Procter & Gamble on Friday reported quarterly earnings and income that topped analysts’ expectations, as quantity for its merchandise grew for the primary time in a yr.

However wanting forward, executives warned about uncertainty brought on by the conflict with Iran, like the results on the corporate’s enter prices and client spending. P&G is not going to present a forecast for fiscal 2027 till its subsequent earnings report in July.

“I am very comfortable that I haven’t got to provide steering in the present day [for fiscal 2027],” CFO Andre Schulten mentioned on the corporate’s earnings convention name Friday. “As a result of what do we all know what the world seems to be like three months from now, with what we all know in the present day?”

Regardless of that haziness, shares of the corporate rose greater than 3% in morning buying and selling.

Here is what the corporate reported in contrast with what Wall Avenue was anticipating, based mostly on a survey of analysts by LSEG:

  • Earnings per share: $1.59 adjusted vs. $1.56 anticipated
  • Income: $21.24 billion vs. $20.5 billion anticipated

P&G reported fiscal third-quarter web revenue attributable to the corporate of $3.93 billion, or $1.63 per share, up from $3.78 billion, or $1.54 per share, a yr earlier. Excluding restructuring prices and different objects, the corporate earned $1.59 per share.

Web gross sales rose 7% to $21.24 billion. Natural gross sales, which strip out acquisitions, divestitures and foreign money, elevated 3%.

P&G’s quantity elevated 2%, marking the primary time in a yr that it reported rising quantity throughout the corporate. The metric excludes pricing, which makes it a extra correct reflection of demand than gross sales. Like many client firms, P&G has seen demand for its merchandise shrink as consumers attempt to spend much less and stretch their laundry detergent and shampoo additional.

“I’d say, proper now, the patron within the U.S. is steady,” Schulten mentioned on a name with media. “We see the bifurcation of the patron segments persevering with.”

Regardless of inflation fears, shoppers have not began pantry loading bathroom paper or paper towels but, P&G mentioned.

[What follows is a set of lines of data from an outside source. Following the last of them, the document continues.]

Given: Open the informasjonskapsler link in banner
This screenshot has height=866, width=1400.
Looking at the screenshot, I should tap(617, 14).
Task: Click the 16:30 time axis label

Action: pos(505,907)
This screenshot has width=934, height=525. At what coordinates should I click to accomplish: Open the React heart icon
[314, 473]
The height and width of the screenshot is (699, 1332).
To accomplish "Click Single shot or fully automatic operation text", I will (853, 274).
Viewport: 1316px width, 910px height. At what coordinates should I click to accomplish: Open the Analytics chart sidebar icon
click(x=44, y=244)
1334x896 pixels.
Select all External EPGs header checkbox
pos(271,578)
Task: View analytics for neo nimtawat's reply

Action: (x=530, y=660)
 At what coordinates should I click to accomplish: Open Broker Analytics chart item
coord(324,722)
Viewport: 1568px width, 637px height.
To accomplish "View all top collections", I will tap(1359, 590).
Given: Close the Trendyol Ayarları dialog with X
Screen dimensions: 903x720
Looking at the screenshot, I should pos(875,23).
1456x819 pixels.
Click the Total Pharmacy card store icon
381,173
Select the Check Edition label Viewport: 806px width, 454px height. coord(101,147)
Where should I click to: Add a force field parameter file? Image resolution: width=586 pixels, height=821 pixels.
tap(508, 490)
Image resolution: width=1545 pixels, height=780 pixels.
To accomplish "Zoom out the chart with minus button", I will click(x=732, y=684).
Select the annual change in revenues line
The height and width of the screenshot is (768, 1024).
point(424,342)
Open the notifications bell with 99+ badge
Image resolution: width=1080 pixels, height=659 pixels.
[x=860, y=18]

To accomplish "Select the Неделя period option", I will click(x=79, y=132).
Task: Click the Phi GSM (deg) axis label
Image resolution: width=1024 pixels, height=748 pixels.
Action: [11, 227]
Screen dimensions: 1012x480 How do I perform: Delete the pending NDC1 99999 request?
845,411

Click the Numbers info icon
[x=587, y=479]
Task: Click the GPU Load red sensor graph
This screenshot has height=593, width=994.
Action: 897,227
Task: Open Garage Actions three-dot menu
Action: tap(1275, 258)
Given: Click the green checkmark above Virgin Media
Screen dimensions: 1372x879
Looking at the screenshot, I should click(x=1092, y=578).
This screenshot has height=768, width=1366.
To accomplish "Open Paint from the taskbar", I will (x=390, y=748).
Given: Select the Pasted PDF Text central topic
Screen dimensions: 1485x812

P&G’s magnificence division, which incorporates Olay, Head & Shoulders and Pantene, was the star of the quarter, with 5% quantity development. P&G mentioned it noticed quantity will increase throughout its private care, skincare and hair care classes.

The newborn, female and household care section noticed quantity enhance 3%. The corporate noticed larger demand for its diapers and household care merchandise, which incorporates Bounty paper towels and Charmin bathroom paper.

P&G’s material and residential care division reported that quantity rose 2% within the quarter, fueled by larger North American demand for its Tide detergent.

Grooming and well being care had been the 2 laggards of the portfolio. The grooming section, which incorporates Gillette and Venus merchandise, noticed quantity fall 2%. Well being care, which homes Oral-B and Vicks, additionally reported that quantity declined 2%.

The corporate reiterated its full-year forecast of gross sales development between 1% and 5% and web earnings per share development within the vary of 1% to six%.

“Nevertheless, the place we’ll land inside these ranges has develop into extra unsure given the geopolitical dynamics within the Center East,” Schulten mentioned on the earnings name.

Within the fiscal fourth quarter, P&G is projecting a $150 million hit from elevated prices, largely pushed by elevated transportation prices stemming from larger gas costs, Schulten mentioned.

Nevertheless, Schulten did say that if oil costs keep excessive, it will weigh on P&G’s earnings. He instructed analysts that if the worth of Brent crude oil stays round $100 per barrel, the corporate is projecting an annual after-tax headwind of $1 billion.

That enhance in prices may result in larger costs for shoppers. Nevertheless, P&G mentioned it would seemingly keep away from a straight value hike throughout its portfolio and as an alternative focus these will increase on premium merchandise, mitigating any quantity declines by leaning into the present Ok-shaped economic system by which higher-spending shoppers are doing higher.

Plus, larger gas costs would seemingly imply extra budget-conscious consumers.

“It is unclear how a lot larger gasoline and power prices will prices will influence near-term client spending in our classes,” Schulten mentioned.

Correction: P&G reported adjusted EPS of $1.59. An earlier model of this story misstated the determine.